— EXERCISE GOAL —
Your response should consist solely of the records, written out exactly.

RECORDS FOR THE TASK below:

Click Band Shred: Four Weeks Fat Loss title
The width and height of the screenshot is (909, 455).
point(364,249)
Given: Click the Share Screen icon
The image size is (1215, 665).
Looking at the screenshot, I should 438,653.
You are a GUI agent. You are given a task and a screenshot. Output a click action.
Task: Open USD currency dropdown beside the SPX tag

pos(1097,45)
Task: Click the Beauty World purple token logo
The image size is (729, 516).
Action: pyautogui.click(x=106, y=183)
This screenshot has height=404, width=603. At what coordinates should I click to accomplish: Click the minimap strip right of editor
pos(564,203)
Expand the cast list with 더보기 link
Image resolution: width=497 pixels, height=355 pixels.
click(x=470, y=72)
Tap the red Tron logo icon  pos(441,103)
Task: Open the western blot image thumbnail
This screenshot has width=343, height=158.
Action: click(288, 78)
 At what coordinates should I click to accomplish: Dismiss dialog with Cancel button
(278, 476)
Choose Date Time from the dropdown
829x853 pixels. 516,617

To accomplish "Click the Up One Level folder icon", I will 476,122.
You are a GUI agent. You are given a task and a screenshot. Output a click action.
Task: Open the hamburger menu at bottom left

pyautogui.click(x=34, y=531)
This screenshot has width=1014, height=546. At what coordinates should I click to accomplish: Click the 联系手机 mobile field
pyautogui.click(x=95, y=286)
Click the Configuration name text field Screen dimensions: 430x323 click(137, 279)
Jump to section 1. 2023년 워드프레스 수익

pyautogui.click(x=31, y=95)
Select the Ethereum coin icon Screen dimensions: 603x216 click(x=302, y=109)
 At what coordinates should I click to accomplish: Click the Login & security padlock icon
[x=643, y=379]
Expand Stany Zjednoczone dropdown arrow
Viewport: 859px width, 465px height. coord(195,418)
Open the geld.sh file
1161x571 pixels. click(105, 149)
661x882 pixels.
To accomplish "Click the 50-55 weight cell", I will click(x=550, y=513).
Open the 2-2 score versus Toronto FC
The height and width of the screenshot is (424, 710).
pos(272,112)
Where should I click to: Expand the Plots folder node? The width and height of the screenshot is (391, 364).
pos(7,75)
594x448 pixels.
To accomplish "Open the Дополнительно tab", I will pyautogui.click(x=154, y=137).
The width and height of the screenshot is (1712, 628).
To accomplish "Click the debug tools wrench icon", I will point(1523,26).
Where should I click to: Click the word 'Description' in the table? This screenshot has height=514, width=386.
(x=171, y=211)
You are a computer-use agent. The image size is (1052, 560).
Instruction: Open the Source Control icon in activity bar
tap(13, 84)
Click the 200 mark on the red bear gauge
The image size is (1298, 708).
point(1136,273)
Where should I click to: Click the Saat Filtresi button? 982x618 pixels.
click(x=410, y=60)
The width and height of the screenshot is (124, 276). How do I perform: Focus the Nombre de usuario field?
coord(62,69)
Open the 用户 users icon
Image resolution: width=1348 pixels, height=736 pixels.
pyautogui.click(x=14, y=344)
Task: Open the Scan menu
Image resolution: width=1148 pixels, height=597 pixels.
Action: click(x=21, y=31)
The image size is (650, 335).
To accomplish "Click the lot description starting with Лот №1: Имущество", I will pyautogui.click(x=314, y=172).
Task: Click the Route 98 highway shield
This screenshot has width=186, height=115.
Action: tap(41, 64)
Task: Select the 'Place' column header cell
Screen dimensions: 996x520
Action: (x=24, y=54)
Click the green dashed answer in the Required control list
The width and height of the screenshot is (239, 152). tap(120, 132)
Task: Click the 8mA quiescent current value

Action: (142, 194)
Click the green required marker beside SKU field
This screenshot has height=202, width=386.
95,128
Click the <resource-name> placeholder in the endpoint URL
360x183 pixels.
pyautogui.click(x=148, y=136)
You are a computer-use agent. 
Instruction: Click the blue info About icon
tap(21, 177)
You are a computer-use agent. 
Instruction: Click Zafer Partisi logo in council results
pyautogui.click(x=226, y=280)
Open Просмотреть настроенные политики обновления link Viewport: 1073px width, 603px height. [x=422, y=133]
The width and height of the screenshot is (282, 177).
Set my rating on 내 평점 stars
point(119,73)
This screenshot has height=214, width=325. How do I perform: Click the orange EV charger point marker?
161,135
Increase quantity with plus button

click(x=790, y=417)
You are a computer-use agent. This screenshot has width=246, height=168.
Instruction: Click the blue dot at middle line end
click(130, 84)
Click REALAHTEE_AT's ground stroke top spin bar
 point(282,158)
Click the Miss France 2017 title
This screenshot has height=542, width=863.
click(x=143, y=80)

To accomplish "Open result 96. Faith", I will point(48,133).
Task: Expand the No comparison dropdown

End of RECORDS FOR THE TASK.

— RESPONSE TO THIS EXERCISE —
Click Band Shred: Four Weeks Fat Loss title
The width and height of the screenshot is (909, 455).
point(364,249)
Given: Click the Share Screen icon
The image size is (1215, 665).
Looking at the screenshot, I should 438,653.
You are a GUI agent. You are given a task and a screenshot. Output a click action.
Task: Open USD currency dropdown beside the SPX tag

pos(1097,45)
Task: Click the Beauty World purple token logo
The image size is (729, 516).
Action: pyautogui.click(x=106, y=183)
This screenshot has height=404, width=603. At what coordinates should I click to accomplish: Click the minimap strip right of editor
pos(564,203)
Expand the cast list with 더보기 link
Image resolution: width=497 pixels, height=355 pixels.
click(x=470, y=72)
Tap the red Tron logo icon  pos(441,103)
Task: Open the western blot image thumbnail
This screenshot has width=343, height=158.
Action: click(288, 78)
 At what coordinates should I click to accomplish: Dismiss dialog with Cancel button
(278, 476)
Choose Date Time from the dropdown
829x853 pixels. 516,617

To accomplish "Click the Up One Level folder icon", I will 476,122.
You are a GUI agent. You are given a task and a screenshot. Output a click action.
Task: Open the hamburger menu at bottom left

pyautogui.click(x=34, y=531)
This screenshot has width=1014, height=546. At what coordinates should I click to accomplish: Click the 联系手机 mobile field
pyautogui.click(x=95, y=286)
Click the Configuration name text field Screen dimensions: 430x323 click(137, 279)
Jump to section 1. 2023년 워드프레스 수익

pyautogui.click(x=31, y=95)
Select the Ethereum coin icon Screen dimensions: 603x216 click(x=302, y=109)
 At what coordinates should I click to accomplish: Click the Login & security padlock icon
[x=643, y=379]
Expand Stany Zjednoczone dropdown arrow
Viewport: 859px width, 465px height. coord(195,418)
Open the geld.sh file
1161x571 pixels. click(105, 149)
661x882 pixels.
To accomplish "Click the 50-55 weight cell", I will click(x=550, y=513).
Open the 2-2 score versus Toronto FC
The height and width of the screenshot is (424, 710).
pos(272,112)
Where should I click to: Expand the Plots folder node? The width and height of the screenshot is (391, 364).
pos(7,75)
594x448 pixels.
To accomplish "Open the Дополнительно tab", I will pyautogui.click(x=154, y=137).
The width and height of the screenshot is (1712, 628).
To accomplish "Click the debug tools wrench icon", I will point(1523,26).
Where should I click to: Click the word 'Description' in the table? This screenshot has height=514, width=386.
(x=171, y=211)
You are a computer-use agent. The image size is (1052, 560).
Instruction: Open the Source Control icon in activity bar
tap(13, 84)
Click the 200 mark on the red bear gauge
The image size is (1298, 708).
point(1136,273)
Where should I click to: Click the Saat Filtresi button? 982x618 pixels.
click(x=410, y=60)
The width and height of the screenshot is (124, 276). How do I perform: Focus the Nombre de usuario field?
coord(62,69)
Open the 用户 users icon
Image resolution: width=1348 pixels, height=736 pixels.
pyautogui.click(x=14, y=344)
Task: Open the Scan menu
Image resolution: width=1148 pixels, height=597 pixels.
Action: click(x=21, y=31)
The image size is (650, 335).
To accomplish "Click the lot description starting with Лот №1: Имущество", I will pyautogui.click(x=314, y=172).
Task: Click the Route 98 highway shield
This screenshot has width=186, height=115.
Action: tap(41, 64)
Task: Select the 'Place' column header cell
Screen dimensions: 996x520
Action: (x=24, y=54)
Click the green dashed answer in the Required control list
The width and height of the screenshot is (239, 152). tap(120, 132)
Task: Click the 8mA quiescent current value

Action: (142, 194)
Click the green required marker beside SKU field
This screenshot has height=202, width=386.
95,128
Click the <resource-name> placeholder in the endpoint URL
360x183 pixels.
pyautogui.click(x=148, y=136)
You are a computer-use agent. 
Instruction: Click the blue info About icon
tap(21, 177)
You are a computer-use agent. 
Instruction: Click Zafer Partisi logo in council results
pyautogui.click(x=226, y=280)
Open Просмотреть настроенные политики обновления link Viewport: 1073px width, 603px height. [x=422, y=133]
The width and height of the screenshot is (282, 177).
Set my rating on 내 평점 stars
point(119,73)
This screenshot has height=214, width=325. How do I perform: Click the orange EV charger point marker?
161,135
Increase quantity with plus button

click(x=790, y=417)
You are a computer-use agent. This screenshot has width=246, height=168.
Instruction: Click the blue dot at middle line end
click(130, 84)
Click REALAHTEE_AT's ground stroke top spin bar
 point(282,158)
Click the Miss France 2017 title
This screenshot has height=542, width=863.
click(x=143, y=80)

To accomplish "Open result 96. Faith", I will point(48,133).
Task: Expand the No comparison dropdown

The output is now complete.